* start DOCUMENT PASSAGE *

I’ll check it out. I’m needing to move on from my current cloud provider anyway as I’m looking for something cheaper. The other one I was considering was Backblaze B2 which seems quite well regarded. 3x stored capacity with of free egress is tempting too if I end up using it to middleman NAS A and B.

Thanks again! You’ve been super quick with your responses and very helpful :slight_smile: appreciate it!

1 Like

Okay, spent the morning testing and reporting back. I was successful, with very minimal work-arounds. I’m not entirely sure if I would advise this, as it did require going slightly off the beaten path and when it comes to back-ups… well, I don’t want to take the risk that my work-around wasn’t ENTIRELY successful and only find out when it’s too late. If you’re interested in hearing how I did it (long process of trial and error, all of it documented) read below. Otherwise, feel free to ignore.

* end DOCUMENT PASSAGE *

DIRECTIVES »
(A) In the backup thread, which cloud storage service besides the one the writer was already considering checking out is named as another option?
(B) Proceed with the backup thread from its last sentence, writing the next part of the post.

* start DATA SECTION *

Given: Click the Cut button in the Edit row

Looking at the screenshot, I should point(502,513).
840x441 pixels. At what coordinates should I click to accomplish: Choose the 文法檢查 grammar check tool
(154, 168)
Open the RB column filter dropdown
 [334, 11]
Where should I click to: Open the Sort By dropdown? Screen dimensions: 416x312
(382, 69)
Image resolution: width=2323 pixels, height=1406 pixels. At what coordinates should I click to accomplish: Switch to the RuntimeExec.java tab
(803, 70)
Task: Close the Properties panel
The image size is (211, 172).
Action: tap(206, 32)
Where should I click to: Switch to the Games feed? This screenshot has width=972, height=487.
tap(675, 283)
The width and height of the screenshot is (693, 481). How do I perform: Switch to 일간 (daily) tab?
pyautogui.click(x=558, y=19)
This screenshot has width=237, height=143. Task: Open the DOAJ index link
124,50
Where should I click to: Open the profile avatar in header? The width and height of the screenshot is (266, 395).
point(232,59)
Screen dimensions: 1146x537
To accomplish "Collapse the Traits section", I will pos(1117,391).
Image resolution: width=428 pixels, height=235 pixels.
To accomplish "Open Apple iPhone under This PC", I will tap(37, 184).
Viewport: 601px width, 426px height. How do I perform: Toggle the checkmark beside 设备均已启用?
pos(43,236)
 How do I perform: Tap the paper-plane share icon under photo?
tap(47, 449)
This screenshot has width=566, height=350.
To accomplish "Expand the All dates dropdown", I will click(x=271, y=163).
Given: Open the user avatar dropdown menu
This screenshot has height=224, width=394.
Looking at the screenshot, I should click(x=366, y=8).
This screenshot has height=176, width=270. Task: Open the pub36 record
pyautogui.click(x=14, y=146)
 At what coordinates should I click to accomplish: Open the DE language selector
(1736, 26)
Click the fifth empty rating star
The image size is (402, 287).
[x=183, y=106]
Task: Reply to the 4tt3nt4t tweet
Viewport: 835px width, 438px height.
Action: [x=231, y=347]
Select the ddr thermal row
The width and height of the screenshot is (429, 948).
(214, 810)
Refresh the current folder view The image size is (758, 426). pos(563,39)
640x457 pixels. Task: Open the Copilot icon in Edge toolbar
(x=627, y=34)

* end DATA SECTION *

EXPECTED OUTPUTS »
(A) Backblaze B2.

(B)
Having spun up a pair of TrueNAS VMs in Proxmox and spent the morning testing out, it doesn’t seem like this is easily possible, and while I did eventually get it working, I’m not sure I’ve gained much in terms of security. I’ll document what I tried, as maybe it will help others.

Context

The two NAS VMs are TestA and TestB. Each has a 32GB virtual OS drive and a 100GB virtual drive for “Storage”.

TestA has PoolA. Which in turn contains two datasets: ToReplicate and ToNotReplicate.

TestA is given a user named repusr. This user is provided read permissions on ToReplicate. This user is otherwise fairly locked down. Under Accounts > Users they are not a member of any group other than their own. They have Disable Password turned on. They have no Samba Authentication etc etc.

TestA has PoolB. This pool has a single dataset called RepDest.

TestB is given no additional users.

Snapshotting

Back on TestA, I created a snapshot task under Tasks > ** Periodic Snapshots**. I set it to:

  • Operate on PoolA/ToReplicate.

  • Run every minute (so I have lots to test with) and retain for a week.

  • I added a -2w suffix to it, as is my policy. Thus its naming convention is: auto-%Y-%m-%d_%H-%M-2w.

The first snapshot was created successfully, a minute later.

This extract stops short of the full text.